Ca2+ compartments in saponin-skinned cultured vascular smooth muscle cells

A method for saponin skinning of primary cultured rat aortic smooth muscle cells was established. The saponin-treated cells could be stained with trypan blue and incorporated more 45Ca2+ than the nontreated cells under the same conditions. At low free Ca2+ concentration, greater than 85% of 45Ca2+ uptake into the skinned cells was dependent on the extracellularly supplied MgATP. In the intact cells, both caffeine and norepinephrine increased 45Ca2+ efflux. In the skinned cells, caffeine increased 45Ca2+ efflux, whereas norepinephrine did not.
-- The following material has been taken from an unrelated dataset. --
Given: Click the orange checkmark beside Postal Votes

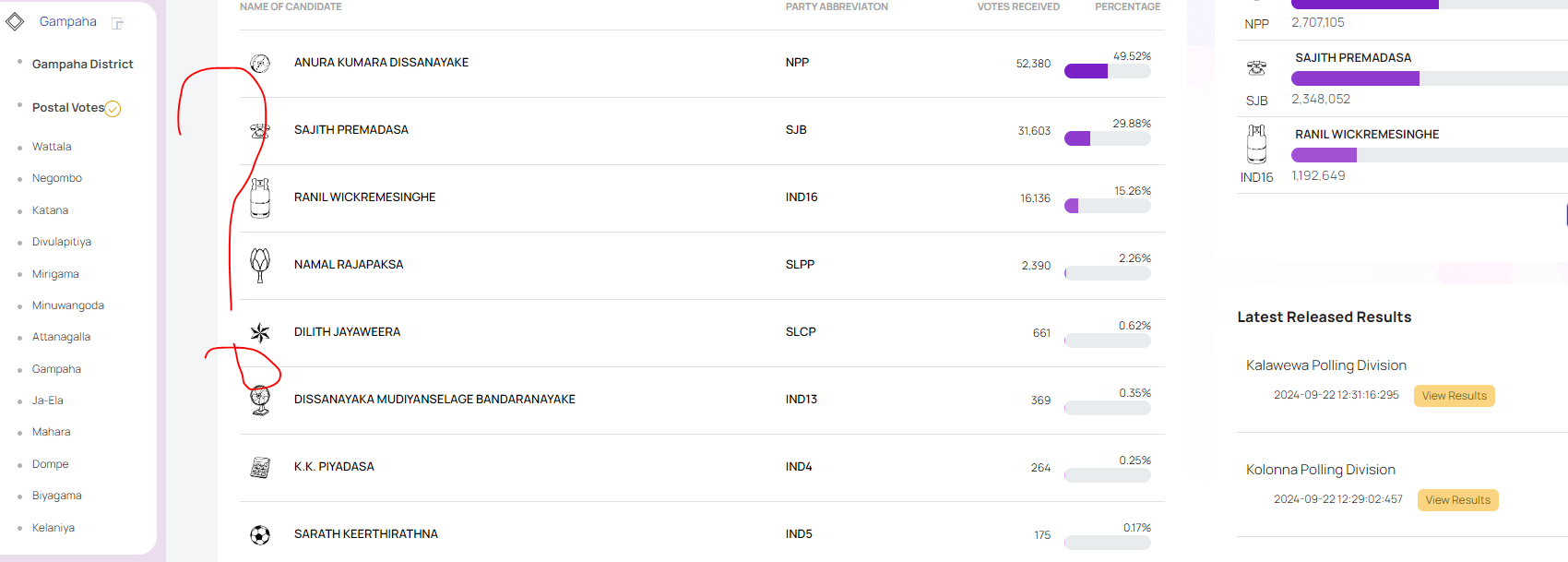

The caffeine-releasable 45Ca2+ uptake fraction in the skinned cells appeared at 3 X 10(-7) M Ca2+, increased gradually with the increase in free Ca2+ concentration, and reached a plateau at 1 X 10(-5) M Ca2+. The 45Ca2+ uptake fraction, which was significantly suppressed by sodium azide, appeared at 1 X 10(-5) M Ca2+ and increased monotonically with increasing free Ca2+ concentration. The results suggest that the caffeine-sensitive Ca2+ store, presumably the sarcoplasmic reticulum, plays a physiological role by releasing Ca2+ in response to norepinephrine or caffeine and by buffering excessive Ca2+. The 45Ca2+ uptake by mitochondria appears too insensitive to be important under physiological conditions.